Mottl / GetOldTweets3

A Python 3 library and a corresponding command line utility for accessing old tweets
MIT License
365 stars 127 forks source link

Download stops after a lot of tweets #3

Open JaimeBadiola opened 5 years ago

JaimeBadiola commented 5 years ago

I tried to download tweets with guery-search 'bitcoin' since 2018-02-18 until 2018-02-19. The issue is that the script stoped before the end of the until parameter

The log was too big to put it all, so I deleted the log of the first 31000 tweets.

You can find the log here

Can this be because twitter detects a bot downloading a lot of tweets?

lprayaga commented 4 years ago

I am having trouble with Getoldtweets3 on my mac.

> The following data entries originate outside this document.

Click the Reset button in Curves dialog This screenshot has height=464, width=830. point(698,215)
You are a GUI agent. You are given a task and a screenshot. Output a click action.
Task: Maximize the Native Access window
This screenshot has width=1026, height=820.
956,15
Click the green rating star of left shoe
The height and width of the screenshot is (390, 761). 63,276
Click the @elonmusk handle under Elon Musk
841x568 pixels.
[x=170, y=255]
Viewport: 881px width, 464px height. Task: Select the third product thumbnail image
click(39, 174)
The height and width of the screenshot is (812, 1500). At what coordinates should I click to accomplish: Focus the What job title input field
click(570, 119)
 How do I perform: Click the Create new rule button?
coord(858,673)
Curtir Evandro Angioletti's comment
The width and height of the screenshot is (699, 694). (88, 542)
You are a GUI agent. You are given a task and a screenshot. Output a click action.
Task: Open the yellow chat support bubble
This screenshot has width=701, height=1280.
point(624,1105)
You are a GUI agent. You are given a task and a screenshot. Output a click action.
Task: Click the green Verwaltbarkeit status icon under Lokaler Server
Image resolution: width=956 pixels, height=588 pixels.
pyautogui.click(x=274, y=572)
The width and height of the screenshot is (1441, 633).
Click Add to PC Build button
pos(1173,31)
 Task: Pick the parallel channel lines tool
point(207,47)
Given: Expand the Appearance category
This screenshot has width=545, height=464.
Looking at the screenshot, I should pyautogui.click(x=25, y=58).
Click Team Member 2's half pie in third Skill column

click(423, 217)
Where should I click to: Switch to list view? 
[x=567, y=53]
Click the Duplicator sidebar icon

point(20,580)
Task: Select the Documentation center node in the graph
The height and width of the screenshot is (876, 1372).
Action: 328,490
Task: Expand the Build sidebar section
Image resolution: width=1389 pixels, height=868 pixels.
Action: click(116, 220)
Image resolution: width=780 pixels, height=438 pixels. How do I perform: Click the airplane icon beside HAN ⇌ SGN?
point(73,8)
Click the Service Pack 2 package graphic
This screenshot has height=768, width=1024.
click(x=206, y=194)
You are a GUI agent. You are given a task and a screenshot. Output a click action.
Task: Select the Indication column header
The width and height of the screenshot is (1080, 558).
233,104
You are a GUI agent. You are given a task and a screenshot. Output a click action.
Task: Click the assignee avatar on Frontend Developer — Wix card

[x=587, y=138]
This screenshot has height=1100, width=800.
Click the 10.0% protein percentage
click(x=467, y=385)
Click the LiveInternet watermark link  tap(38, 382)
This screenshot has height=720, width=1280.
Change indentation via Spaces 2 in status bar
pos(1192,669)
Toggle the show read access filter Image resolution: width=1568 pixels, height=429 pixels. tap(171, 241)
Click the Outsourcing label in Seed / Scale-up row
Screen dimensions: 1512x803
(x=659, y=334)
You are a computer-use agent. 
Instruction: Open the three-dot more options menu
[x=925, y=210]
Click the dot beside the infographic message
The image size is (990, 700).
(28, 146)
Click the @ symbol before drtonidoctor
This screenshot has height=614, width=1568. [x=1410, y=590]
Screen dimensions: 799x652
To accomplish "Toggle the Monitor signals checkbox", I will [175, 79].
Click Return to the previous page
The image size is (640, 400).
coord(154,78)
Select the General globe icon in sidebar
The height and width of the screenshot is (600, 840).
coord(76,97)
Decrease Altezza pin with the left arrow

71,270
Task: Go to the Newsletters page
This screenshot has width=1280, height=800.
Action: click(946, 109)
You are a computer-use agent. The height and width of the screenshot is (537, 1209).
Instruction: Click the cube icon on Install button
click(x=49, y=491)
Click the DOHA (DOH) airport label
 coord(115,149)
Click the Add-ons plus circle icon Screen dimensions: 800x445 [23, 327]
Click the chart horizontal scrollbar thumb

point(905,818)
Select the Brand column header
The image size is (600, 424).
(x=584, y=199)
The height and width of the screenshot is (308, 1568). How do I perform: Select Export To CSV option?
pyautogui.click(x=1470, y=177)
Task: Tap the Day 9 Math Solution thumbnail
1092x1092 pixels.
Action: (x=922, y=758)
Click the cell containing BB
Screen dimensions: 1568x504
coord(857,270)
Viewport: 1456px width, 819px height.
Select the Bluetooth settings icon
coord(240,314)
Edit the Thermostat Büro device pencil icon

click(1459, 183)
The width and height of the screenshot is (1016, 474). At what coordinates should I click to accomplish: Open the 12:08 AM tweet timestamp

I can install it ans run the command: Getoldtweets3 - h. and get all the examples

BUt if I try any other command like Getoldtweets3 --querysearch "GetOldTweets3 --querysearch "bitcoin" --lang cn --maxtweets 10

then I cannot get it to work. It was working until today, I made no changes, but getting this error: If anyone has ideas please share

Downloading tweets... Traceback (most recent call last): File "/Library/Frameworks/Python.framework/Versions/3.8/lib/python3.8/site-packages/pyquery/pyquery.py", line 96, in fromstring result = getattr(etree, meth)(context) File "src/lxml/etree.pyx", line 3222, in lxml.etree.fromstring File "src/lxml/parser.pxi", line 1877, in lxml.etree._parseMemoryDocument File "src/lxml/parser.pxi", line 1758, in lxml.etree._parseDoc File "src/lxml/parser.pxi", line 1068, in lxml.etree._BaseParser._parseUnicodeDoc File "src/lxml/parser.pxi", line 601, in lxml.etree._ParserContext._handleParseResultDoc File "src/lxml/parser.pxi", line 711, in lxml.etree._handleParseResult File "src/lxml/parser.pxi", line 640, in lxml.etree._raiseParseError File "", line 2 lxml.etree.XMLSyntaxError: Start tag expected, '<' not found, line 2, column 1

During handling of the above exception, another exception occurred:

Traceback (most recent call last): File "/Library/Frameworks/Python.framework/Versions/3.8/bin/GetOldTweets3", line 209, in main got.manager.TweetManager.getTweets(tweetCriteria, receiveBuffer, debug=debug) File "/Library/Frameworks/Python.framework/Versions/3.8/lib/python3.8/site-packages/GetOldTweets3/manager/TweetManager.py", line 70, in getTweets scrapedTweets = PyQuery(json['items_html']) File "/Library/Frameworks/Python.framework/Versions/3.8/lib/python3.8/site-packages/pyquery/pyquery.py", line 256, in init elements = fromstring(context, self.parser) File "/Library/Frameworks/Python.framework/Versions/3.8/lib/python3.8/site-packages/pyquery/pyquery.py", line 100, in fromstring result = getattr(lxml.html, meth)(context) File "/Library/Frameworks/Python.framework/Versions/3.8/lib/python3.8/site-packages/lxml/html/init.py", line 875, in fromstring doc = document_fromstring(html, parser=parser, base_url=base_url, **kw) File "/Library/Frameworks/Python.framework/Versions/3.8/lib/python3.8/site-packages/lxml/html/init.py", line 763, in document_fromstring raise etree.ParserError( lxml.etree.ParserError: Document is empty

Document is empty

Done. Output file generated "output_got.csv".